Un exercice à contrainte visuelle proposé par le CNED aux écrivains publics en herbe.
Trois images sont proposées, à partir desquelles il faut élaborer un court récit (biographie, nouvelle, début de roman...) Le nombre maximal de signes autorisé, espaces comprises, est 3000.
Voici ma production, achevée ce jour.
Manuscrit 52 – Chapitre 1
Le brouillard, qui serpentait autour du ferry depuis Calais, commençait enfin à se dissiper. A bâbord, les premiers rayons de soleil dardaient à travers l’étoffe de brume et frappaient une mer léthargique, qui se tavela bientôt de reflets aveuglants ; au nord, se dessinaient, contours encore vagues, mais qu’on devinait imposants, les White Cliffs qui surplombent Douvres. L’Angleterre était proche, et la libération.
La nuit avait été longue et le peu de sommeil qu’elle avait pu subtiliser à la peur s’était troublé de rêves agités. Briska glissa la main dans son sac bandoulière pour vérifier une énième fois que le manuscrit était bien à sa place. Le contact de l’objet l’incommodait : malgré l’écrin qui le protégeait, il semblait libérer un puissant magnétisme qui tantôt cherchait à repousser sa main, tantôt l’attirait. Son téléphone se mit à vibrer. Elle reconnut sans peine la voix gutturale de Shapira.
« Vous faites bon voyage ? J’espère que vous ne souffrez pas du mal de mer, chère amie ?
- Non, monsieur. Tout se passe au mieux. Je serai à Douvres d’ici un quart d’heure.
- Bien, bien. Vous êtes largement dans les temps. Il ne me reste plus qu’à vous souhaiter mazel ou vrakha, chère Briska !
- Chance et bénédiction, monsieur Shapira ! »
Il était à peine 9 heures lorsque Briska débarqua du train à la gare Victoria.

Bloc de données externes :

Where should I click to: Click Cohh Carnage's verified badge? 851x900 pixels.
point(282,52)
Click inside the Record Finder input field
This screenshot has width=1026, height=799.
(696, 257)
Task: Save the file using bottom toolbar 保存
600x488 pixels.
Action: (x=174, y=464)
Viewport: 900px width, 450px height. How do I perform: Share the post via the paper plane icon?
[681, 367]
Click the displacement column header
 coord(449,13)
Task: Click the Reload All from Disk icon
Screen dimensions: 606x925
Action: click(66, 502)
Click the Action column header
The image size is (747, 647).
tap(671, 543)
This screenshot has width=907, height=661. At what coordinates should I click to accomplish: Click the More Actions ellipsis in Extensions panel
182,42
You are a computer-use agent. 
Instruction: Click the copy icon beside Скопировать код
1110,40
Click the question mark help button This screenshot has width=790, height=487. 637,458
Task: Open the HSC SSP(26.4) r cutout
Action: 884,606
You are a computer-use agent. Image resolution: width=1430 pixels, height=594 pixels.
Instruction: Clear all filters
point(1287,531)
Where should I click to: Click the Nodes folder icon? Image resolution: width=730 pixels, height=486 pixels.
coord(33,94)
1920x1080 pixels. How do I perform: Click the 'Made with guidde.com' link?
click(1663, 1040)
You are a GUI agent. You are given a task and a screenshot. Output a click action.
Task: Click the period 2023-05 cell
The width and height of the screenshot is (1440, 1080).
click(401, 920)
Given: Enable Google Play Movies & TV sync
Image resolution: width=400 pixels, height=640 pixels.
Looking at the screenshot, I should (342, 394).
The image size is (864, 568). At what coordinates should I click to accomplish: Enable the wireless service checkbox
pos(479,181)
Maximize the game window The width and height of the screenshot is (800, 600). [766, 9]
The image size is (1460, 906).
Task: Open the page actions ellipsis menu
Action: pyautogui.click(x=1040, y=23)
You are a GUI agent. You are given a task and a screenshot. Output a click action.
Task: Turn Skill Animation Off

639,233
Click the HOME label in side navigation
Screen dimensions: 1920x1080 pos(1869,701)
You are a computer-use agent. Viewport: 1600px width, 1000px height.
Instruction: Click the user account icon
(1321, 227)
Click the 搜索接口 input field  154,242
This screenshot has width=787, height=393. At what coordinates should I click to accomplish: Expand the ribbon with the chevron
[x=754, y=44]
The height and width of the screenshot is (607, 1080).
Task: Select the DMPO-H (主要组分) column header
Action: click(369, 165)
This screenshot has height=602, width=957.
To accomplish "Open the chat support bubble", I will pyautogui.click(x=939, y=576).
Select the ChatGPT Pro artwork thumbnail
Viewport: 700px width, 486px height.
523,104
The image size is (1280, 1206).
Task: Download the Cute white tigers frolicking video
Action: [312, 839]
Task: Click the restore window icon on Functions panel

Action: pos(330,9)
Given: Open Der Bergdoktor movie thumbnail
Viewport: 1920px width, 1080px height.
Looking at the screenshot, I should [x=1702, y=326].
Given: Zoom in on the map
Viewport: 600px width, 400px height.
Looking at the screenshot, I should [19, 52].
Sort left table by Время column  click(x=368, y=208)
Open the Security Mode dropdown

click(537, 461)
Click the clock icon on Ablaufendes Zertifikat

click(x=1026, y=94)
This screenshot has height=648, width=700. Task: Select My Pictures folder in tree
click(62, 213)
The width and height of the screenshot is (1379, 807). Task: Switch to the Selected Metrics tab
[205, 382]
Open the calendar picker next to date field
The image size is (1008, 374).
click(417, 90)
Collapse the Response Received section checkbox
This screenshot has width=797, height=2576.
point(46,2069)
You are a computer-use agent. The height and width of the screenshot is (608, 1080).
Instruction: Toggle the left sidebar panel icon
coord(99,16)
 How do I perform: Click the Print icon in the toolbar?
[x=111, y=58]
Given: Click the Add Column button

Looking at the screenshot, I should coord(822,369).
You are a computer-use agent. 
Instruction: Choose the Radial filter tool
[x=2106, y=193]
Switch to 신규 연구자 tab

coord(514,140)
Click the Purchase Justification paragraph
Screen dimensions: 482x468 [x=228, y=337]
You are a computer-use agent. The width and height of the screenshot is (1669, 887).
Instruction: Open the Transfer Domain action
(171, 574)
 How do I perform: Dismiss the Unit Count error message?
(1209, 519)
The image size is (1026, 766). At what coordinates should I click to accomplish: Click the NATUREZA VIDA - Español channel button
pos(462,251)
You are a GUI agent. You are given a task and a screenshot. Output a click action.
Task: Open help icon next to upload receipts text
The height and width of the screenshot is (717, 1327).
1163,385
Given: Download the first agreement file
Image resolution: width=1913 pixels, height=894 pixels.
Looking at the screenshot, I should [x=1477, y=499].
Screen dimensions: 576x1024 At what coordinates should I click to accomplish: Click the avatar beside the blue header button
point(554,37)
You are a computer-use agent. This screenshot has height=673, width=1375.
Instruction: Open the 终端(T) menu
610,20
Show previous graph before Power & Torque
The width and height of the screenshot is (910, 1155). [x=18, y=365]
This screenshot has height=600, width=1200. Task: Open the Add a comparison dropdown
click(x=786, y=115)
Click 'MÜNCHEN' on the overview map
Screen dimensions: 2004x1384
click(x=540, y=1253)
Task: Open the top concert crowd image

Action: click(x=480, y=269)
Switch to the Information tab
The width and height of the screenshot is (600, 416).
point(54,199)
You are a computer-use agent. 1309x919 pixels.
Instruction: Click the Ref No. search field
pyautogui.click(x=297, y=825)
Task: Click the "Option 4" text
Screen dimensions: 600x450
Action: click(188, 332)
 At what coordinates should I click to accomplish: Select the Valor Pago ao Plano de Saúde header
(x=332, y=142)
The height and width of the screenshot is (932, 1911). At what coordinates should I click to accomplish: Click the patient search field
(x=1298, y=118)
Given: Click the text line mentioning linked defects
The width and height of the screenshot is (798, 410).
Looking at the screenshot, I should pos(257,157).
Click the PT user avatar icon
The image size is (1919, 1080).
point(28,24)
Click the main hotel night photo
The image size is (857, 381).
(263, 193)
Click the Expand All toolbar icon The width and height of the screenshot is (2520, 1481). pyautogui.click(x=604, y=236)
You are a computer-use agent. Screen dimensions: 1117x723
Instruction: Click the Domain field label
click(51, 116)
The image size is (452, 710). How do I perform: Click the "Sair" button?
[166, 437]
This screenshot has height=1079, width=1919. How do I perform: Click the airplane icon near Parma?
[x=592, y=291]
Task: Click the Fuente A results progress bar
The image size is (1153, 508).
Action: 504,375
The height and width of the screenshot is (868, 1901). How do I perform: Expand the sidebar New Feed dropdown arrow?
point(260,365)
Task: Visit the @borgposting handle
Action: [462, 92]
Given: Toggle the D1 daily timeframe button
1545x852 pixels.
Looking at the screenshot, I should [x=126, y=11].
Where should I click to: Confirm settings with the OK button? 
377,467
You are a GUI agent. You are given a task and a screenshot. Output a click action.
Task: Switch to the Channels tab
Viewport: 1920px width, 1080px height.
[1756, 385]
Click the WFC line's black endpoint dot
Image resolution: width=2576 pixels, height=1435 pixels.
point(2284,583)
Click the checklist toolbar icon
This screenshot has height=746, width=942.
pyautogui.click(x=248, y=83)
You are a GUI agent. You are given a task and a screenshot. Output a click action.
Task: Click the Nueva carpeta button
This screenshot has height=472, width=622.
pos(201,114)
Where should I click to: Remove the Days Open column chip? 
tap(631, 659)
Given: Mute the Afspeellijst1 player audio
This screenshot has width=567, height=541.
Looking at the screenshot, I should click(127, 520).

Elle s’engouffra dans les ternes tunnels du métro londonien pour ne revoir le jour qu’à la station Edgware Road. La librairie était à deux pas de là, selon Shapira.
Quand elle approcha, Briska aperçut un homme qui se tenait sur le seuil, clés en main. Elle ne sut déchiffrer s’il partait ou arrivait et, dans le doute, l'apostropha sans retenue.
« Bonjour, sir, je dois voir Omar, j’ai un message pour lui. Savez-vous où je peux le trouver ?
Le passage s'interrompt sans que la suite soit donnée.